> SHORT EXERCISE 1
Recast the paragraph of the CodeCombat thread below that begins "There are two reasons" as a short numbered list, keeping its main facts.
> SHORT EXERCISE 2
Reproduce the passage of the CodeCombat thread below from "There are two" to "releases source code.", word for word.

> SOURCE
CodeCombat in Y Combinator - skotzko
http://blog.nickwinter.net/codecombat-in-y-combinator
======
sillysaurus2
Hi, gamedev here.

At one point on stage, you brought up the possibility of open sourcing your
code, and Paul cautioned you that you may want to follow game industry
conventions.

There are two reasons the game industry tends to keep their code closed-
source. 1) It has been lucrative for game studios to sell licenses to their
closed-source engine. Some game studios, such as Id Software, have made
hundreds of millions of dollars (if not $1B) from licensing their engine. This
is the main reason game studios tend to keep their source code closed. 2)
There is strong institutional bias against releasing source code precisely
because nobody else releases source code.

> RECORDED INFORMATION
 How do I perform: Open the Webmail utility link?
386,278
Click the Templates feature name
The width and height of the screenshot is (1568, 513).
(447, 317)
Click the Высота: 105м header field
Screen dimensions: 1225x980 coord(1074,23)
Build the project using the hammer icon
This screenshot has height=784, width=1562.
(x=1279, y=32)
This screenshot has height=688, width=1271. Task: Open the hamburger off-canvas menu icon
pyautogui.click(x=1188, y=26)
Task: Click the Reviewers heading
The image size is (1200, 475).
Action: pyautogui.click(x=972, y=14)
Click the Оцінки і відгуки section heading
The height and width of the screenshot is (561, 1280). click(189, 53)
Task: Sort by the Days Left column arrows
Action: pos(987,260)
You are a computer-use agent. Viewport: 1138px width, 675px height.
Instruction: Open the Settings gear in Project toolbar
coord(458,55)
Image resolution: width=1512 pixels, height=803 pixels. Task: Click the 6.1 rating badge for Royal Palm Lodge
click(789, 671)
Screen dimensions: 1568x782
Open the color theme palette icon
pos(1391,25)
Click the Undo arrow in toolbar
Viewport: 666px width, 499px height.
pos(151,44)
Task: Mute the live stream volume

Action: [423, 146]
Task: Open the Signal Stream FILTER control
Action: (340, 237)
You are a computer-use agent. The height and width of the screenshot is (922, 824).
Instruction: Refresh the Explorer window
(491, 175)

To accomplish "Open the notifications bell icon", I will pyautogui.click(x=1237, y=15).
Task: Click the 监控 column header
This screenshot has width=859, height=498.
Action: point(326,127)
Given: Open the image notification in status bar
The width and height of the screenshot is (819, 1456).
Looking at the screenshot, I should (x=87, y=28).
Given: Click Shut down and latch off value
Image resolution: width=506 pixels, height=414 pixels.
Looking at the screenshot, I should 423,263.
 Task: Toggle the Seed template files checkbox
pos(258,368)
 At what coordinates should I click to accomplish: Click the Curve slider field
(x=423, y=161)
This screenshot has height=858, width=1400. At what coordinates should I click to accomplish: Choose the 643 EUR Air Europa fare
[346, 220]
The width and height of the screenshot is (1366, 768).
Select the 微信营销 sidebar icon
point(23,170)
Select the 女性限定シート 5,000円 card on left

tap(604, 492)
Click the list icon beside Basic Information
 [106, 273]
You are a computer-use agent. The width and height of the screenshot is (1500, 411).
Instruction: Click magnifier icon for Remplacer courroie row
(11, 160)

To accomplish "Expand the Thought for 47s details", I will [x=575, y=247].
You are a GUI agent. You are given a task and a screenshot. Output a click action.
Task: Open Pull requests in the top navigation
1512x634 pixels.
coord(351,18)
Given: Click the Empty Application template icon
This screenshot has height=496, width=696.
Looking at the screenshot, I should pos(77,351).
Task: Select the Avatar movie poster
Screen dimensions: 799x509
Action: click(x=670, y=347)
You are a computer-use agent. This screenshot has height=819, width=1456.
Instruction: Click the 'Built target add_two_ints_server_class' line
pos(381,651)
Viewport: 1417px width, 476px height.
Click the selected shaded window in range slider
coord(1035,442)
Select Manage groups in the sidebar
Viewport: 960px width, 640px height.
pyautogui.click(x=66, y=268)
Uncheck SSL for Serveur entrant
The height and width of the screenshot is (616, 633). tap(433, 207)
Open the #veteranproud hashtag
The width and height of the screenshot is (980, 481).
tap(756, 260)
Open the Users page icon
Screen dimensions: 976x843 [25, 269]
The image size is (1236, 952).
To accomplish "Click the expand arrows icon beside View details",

> TASK SOLUTION 1
Why the game industry tends to keep its code closed-source:
1. Selling licenses to closed-source engines has been lucrative. Some studios, such as Id Software, have earned hundreds of millions of dollars (possibly $1B) from engine licensing. This is the main reason.
2. There is strong institutional bias against releasing source code, precisely because nobody else releases it.

> TASK SOLUTION 2
There are two reasons the game industry tends to keep their code closed-
source. 1) It has been lucrative for game studios to sell licenses to their
closed-source engine. Some game studios, such as Id Software, have made
hundreds of millions of dollars (if not $1B) from licensing their engine. This
is the main reason game studios tend to keep their source code closed. 2)
There is strong institutional bias against releasing source code precisely
because nobody else releases source code.